Task directions:
Reproduce the lines below exactly, beginning with the line that contains "Given: Click the COMMENTS column header" and continuing through the line that contains "will click(439, 463).".

Supplied material:
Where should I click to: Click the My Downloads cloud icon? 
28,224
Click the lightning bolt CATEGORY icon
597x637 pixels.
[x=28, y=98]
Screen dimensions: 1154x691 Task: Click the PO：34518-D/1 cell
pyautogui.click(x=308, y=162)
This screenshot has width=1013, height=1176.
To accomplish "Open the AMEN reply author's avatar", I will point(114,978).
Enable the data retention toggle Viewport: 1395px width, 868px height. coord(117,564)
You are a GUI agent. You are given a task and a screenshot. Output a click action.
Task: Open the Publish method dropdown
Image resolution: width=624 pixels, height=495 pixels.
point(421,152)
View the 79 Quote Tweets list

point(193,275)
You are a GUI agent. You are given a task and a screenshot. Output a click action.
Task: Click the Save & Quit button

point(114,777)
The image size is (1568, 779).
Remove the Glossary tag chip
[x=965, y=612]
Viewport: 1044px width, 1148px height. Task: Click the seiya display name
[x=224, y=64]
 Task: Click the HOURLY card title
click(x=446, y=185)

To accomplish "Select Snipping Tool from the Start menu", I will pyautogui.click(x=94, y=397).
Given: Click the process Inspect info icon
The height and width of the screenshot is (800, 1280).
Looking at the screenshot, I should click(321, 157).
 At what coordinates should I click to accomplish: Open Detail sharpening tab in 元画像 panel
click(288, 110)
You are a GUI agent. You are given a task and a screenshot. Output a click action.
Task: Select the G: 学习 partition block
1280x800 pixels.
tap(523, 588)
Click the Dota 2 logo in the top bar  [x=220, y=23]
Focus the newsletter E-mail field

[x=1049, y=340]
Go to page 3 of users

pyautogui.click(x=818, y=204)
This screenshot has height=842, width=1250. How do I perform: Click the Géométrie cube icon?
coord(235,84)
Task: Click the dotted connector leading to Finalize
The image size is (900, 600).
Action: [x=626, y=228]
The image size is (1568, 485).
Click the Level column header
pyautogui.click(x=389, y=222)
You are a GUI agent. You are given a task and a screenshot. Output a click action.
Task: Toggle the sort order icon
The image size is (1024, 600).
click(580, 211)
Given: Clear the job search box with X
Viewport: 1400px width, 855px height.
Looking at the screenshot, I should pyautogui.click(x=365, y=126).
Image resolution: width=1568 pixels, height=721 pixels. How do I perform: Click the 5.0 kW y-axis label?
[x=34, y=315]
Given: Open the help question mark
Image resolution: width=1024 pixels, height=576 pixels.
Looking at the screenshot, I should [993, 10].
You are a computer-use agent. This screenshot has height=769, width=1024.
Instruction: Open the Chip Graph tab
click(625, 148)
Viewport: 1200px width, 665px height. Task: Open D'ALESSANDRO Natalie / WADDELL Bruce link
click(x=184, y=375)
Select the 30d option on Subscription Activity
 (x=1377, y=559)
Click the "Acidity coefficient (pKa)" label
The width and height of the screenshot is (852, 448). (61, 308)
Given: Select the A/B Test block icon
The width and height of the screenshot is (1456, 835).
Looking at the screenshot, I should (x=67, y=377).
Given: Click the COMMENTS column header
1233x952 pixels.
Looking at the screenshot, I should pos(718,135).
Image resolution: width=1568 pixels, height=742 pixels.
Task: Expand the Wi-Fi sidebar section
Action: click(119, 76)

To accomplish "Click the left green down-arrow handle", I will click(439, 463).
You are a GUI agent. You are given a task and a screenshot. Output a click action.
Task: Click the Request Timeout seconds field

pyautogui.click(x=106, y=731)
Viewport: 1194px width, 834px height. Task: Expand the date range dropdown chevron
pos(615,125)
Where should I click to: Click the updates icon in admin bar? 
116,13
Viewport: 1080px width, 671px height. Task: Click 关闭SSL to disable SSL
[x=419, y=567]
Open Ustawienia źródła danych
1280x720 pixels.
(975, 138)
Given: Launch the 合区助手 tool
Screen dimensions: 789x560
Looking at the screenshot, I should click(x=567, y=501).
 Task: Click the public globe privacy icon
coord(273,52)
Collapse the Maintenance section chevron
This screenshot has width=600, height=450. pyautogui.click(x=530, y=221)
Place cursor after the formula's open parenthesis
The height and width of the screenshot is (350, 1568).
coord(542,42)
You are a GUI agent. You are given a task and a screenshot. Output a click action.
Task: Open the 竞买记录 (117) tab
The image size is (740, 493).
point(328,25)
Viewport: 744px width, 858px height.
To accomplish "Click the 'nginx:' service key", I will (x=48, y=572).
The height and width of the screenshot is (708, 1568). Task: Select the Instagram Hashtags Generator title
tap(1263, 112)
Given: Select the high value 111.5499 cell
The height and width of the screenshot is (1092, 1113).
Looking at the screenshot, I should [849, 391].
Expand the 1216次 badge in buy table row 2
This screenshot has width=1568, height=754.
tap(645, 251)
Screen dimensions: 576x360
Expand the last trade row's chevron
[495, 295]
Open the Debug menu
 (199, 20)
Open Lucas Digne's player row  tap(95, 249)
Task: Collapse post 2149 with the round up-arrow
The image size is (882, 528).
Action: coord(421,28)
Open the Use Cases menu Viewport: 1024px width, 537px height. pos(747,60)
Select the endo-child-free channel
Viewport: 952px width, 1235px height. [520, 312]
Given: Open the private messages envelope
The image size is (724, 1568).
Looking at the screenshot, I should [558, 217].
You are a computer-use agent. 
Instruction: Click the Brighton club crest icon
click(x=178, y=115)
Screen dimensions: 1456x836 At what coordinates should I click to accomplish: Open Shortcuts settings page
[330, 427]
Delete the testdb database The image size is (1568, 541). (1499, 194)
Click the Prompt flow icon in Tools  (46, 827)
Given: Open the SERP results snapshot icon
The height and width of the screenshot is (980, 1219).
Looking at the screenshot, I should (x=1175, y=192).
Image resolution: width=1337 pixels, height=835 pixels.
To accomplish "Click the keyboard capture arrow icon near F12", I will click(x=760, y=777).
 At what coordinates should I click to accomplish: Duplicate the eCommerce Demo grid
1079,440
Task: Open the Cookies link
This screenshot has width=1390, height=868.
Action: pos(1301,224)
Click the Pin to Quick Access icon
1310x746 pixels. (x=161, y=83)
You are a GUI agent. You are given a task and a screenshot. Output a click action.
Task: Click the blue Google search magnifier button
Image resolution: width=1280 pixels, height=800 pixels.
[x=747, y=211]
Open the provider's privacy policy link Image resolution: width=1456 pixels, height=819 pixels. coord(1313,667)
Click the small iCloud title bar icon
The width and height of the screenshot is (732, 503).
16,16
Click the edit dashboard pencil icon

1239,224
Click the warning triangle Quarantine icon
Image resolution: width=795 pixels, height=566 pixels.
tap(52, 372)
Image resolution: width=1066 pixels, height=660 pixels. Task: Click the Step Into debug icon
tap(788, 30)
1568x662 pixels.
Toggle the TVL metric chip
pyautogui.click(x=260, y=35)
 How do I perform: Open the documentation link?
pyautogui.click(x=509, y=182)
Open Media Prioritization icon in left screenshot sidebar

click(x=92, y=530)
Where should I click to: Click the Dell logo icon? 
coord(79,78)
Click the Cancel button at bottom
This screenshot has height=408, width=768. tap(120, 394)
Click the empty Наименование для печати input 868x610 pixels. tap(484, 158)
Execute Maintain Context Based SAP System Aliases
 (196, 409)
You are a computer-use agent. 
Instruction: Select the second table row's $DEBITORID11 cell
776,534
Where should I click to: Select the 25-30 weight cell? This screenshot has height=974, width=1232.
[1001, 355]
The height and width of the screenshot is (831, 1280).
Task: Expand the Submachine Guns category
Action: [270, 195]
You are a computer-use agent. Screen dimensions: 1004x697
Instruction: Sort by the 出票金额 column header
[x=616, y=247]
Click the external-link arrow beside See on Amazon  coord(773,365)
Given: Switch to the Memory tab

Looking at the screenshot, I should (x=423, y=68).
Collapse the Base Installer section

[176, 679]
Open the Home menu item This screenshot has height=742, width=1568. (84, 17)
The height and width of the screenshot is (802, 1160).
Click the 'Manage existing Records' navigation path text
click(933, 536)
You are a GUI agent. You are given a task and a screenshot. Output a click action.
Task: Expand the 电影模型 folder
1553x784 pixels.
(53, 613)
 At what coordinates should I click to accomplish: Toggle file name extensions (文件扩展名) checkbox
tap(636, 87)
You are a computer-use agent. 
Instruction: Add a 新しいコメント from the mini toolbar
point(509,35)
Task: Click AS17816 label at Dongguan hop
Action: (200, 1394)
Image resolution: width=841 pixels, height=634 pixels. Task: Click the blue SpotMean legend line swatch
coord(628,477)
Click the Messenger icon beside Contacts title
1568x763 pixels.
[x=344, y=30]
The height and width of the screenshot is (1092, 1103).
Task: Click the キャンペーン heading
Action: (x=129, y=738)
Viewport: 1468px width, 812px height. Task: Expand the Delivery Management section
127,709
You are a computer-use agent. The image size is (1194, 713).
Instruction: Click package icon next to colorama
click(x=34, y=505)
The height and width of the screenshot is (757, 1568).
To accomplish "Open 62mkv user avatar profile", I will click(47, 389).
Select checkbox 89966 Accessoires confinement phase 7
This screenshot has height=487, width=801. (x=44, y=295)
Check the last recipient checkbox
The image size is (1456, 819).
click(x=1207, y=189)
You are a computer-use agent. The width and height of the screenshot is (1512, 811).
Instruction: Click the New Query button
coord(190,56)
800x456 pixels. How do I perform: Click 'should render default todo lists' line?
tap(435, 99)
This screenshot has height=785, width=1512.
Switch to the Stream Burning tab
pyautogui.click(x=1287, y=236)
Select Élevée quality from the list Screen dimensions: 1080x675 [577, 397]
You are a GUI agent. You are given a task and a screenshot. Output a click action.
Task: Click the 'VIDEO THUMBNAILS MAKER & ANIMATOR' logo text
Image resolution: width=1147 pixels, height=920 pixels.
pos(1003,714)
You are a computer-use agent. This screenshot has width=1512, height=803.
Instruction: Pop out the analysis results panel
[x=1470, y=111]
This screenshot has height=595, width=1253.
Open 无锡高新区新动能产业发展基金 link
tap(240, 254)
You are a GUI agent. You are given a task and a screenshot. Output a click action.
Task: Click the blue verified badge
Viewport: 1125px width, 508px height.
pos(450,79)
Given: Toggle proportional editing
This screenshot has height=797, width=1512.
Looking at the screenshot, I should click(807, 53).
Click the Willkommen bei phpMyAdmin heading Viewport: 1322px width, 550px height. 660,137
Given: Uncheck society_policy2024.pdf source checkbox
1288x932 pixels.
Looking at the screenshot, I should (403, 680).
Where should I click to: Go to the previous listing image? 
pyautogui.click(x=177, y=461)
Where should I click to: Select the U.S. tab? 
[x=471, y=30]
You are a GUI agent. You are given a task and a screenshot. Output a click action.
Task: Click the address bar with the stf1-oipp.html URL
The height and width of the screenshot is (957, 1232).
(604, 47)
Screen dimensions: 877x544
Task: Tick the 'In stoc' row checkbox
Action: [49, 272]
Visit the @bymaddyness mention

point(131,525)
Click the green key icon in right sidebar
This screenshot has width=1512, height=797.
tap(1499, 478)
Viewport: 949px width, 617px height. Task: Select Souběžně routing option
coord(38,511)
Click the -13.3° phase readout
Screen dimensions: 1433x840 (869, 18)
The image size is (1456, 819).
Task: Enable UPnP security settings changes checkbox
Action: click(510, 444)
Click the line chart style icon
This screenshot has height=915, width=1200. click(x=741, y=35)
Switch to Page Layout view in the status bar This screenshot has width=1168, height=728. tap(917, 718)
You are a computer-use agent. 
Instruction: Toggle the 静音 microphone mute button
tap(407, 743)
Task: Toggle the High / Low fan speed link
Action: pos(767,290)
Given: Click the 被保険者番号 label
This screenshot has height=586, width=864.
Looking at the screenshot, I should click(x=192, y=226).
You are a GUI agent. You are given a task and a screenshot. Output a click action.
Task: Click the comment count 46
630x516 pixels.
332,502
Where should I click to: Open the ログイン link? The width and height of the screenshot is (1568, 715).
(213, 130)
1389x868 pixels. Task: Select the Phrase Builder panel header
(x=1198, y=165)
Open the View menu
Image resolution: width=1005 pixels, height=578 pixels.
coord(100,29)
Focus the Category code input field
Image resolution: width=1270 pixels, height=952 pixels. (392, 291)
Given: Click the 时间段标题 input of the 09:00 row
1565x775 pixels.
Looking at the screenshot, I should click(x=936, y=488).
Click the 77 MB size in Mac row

Result of this exercise:
Given: Click the COMMENTS column header
1233x952 pixels.
Looking at the screenshot, I should pos(718,135).
Image resolution: width=1568 pixels, height=742 pixels.
Task: Expand the Wi-Fi sidebar section
Action: click(119, 76)

To accomplish "Click the left green down-arrow handle", I will click(439, 463).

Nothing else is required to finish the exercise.